╭─ PAGE EXCERPT

Next to The Bat People, which did get a theatrical/TV release (and The Shape of Water which got an Oscar), Zaat/Blood Waters of Doctor Z languished in obscurity thanks to the distributor going belly up (if you are drinking game for every fish joke I insert here, take another shot). I remember seeing Zaat initially promoted in, of all things, a short-lived horror-movie fan magazine from Marvel Comics, their valiant attempt to out-nerd Forrest J Ackerman’s Famous Monsters of Filmland. I guess in trying to out-scoop each other the respective staffs were really trawling the bottom of the monster-film tank, looking to net a real catch.

Home-video and the internet rescued Zaat from the lower depths, making it a small-fry cult film, and a deluxe, remastered DVD/Blu-ray combo pack allows anglers to appreciate, maybe just a very little, what the industrial filmmakers brought off on a fish-and-chips budget. It’s not Jaws but not absolutely the worst around either. By contrast, look towards the unspeakable Blood Freak, another Florida monster flick, the one about the drug-addicted vampire turkey-man.

╰─
╭─ INFORMATION SUPPLIED

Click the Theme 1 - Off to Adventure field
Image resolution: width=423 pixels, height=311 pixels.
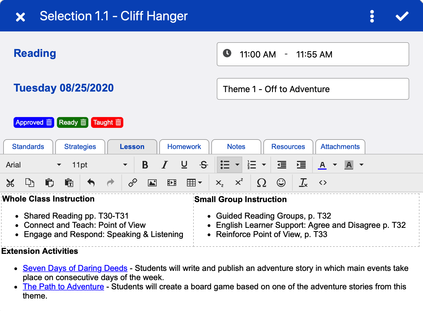(x=313, y=89)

╰─

EXERCISES TO COMPLETE =
[A] In the movie review excerpt, which company published the short-lived horror-movie fan magazine where Zaat was first promoted?
[B] From the movie review excerpt, extract the passage that begins with the words containing "Next to The" and ends with "a real catch.".

SOLUTIONS TO THE PROBLEMS =
[A] Marvel Comics

[B]
Next to The Bat People, which did get a theatrical/TV release (and The Shape of Water which got an Oscar), Zaat/Blood Waters of Doctor Z languished in obscurity thanks to the distributor going belly up (if you are drinking game for every fish joke I insert here, take another shot). I remember seeing Zaat initially promoted in, of all things, a short-lived horror-movie fan magazine from Marvel Comics, their valiant attempt to out-nerd Forrest J Ackerman’s Famous Monsters of Filmland. I guess in trying to out-scoop each other the respective staffs were really trawling the bottom of the monster-film tank, looking to net a real catch.